18. CW1, PC Jackeline Naeku, a police officer from Embakasi Police station, testified that she was the officer assigned the duty of investigating the occurrence of the accident; and that her investigations revealed that the appellants were to blame for the accident. She confirmed that the accident had occurred when the appellants motor vehicle made a wrong U-turn, which led to the collusion with the respondents Motor Cycle. She also produced a Police abstract that blamed the appellants for the occurrence of the accident.

19. Whereas the appellants allege that the respondent failed to exercise due care for his safety as he failed to slow down in the face of danger, there is uncontroverted evidence on record showing that the speed limit on the highway where the accident occurred was 100km/hr; and that the appellants joined the said highway abruptly and stopped in the middle of the road, without due regard for other motorists and while the respondent was riding on the said highway at the required speed limit of 100km/hr. The respondent could not therefore have expected that a motorist would stop in the middle of the highway whose speed limit is 100km/hr, it is the appellants who in my view, risked the lives of other motorists by abruptly stopping on a highway where the speed limit is 100km/hr.
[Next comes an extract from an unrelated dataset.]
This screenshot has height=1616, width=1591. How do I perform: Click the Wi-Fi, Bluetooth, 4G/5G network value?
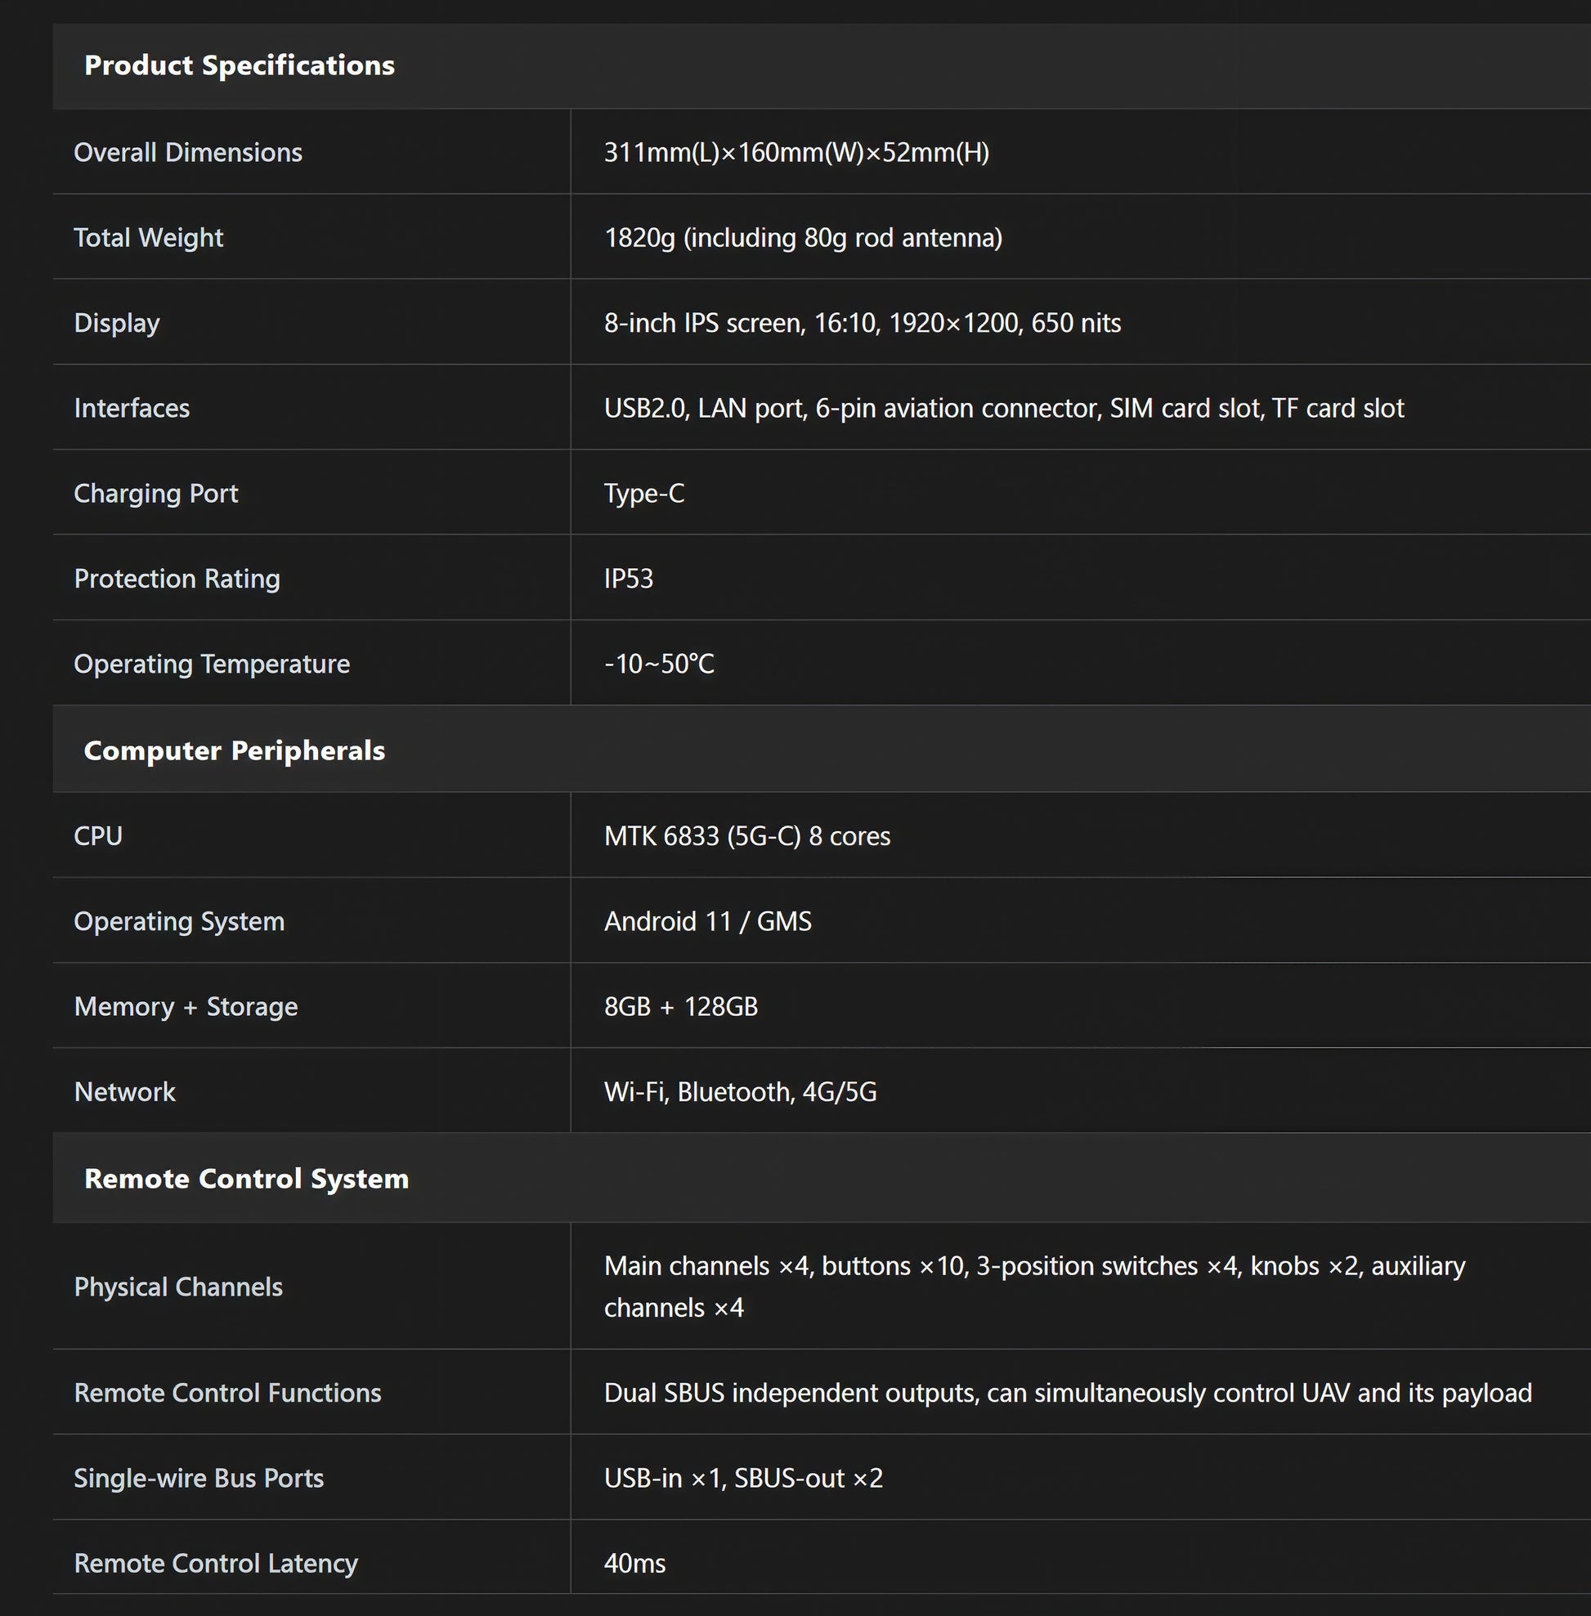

20. The appellants on the other hand did not adduce any evidence whatsoever to demonstrate how the accident occurred. In my considered view, the evidence adduced by the respondent was credible and uncontroverted, as such, the learned trial magistrate cannot be faulted for coming to the conclusion that the appellants were 100% to blame for the occurrence of the road traffic accident.

21. Turning now to the issue of quantum, it is a well settled principle of law, that in assessing damages for personal injuries, the general method of approach is that comparable injuries should be compensated by comparable awards, although regard must be had to the fact that no two cases can be exactly similar.

22. This principle was discussed in the persuasive case of Odinga Jactone Ouma versus Moureen Achieng Odera [2016] KEHC 2922 (KLR); where Majanja, J (as he then was) expressed himself as follows: “In assessing damages, the general method of approach should be that comparable injuries should as far as possible be compensated by comparable awards but it must be recalled that no two cases are exactly alike as the Court of Appeal observed in Simon Taveta v Mercy Mutitu Njeru CA Civil Appeal No. 26 of 2013 [2014] eKLR thus: The context in which the compensation for the respondent must be evaluated is determined by the nature and extent of injuries and comparable awards made in the past.”

23. In this case, the injuries sustained by the respondent have not been disputed. According to paragraph 4 of the statement of claim filed in the small claims court, the injuries the respondent is said to have sustained were enumerated as follows:i.Fracture tooth 21;ii.Fracture mobile 22;iii.Fracture Mobile 31;iv.Fracture Mobile 32;v.Fracture Mobile 41;vi.Fracture Mobile 42;vii.Deep cut on the scalp;viii.Deep cut wound on the lower lip;ix.Limited Mouth opening;x.Recurrent pains on the upper jaws;xi.Recurrent pains on the lower jaws;xii.Recurrent headaches;xiii.Lacerated scars on the scalp;xiv.And lacerated scars on the lower lip.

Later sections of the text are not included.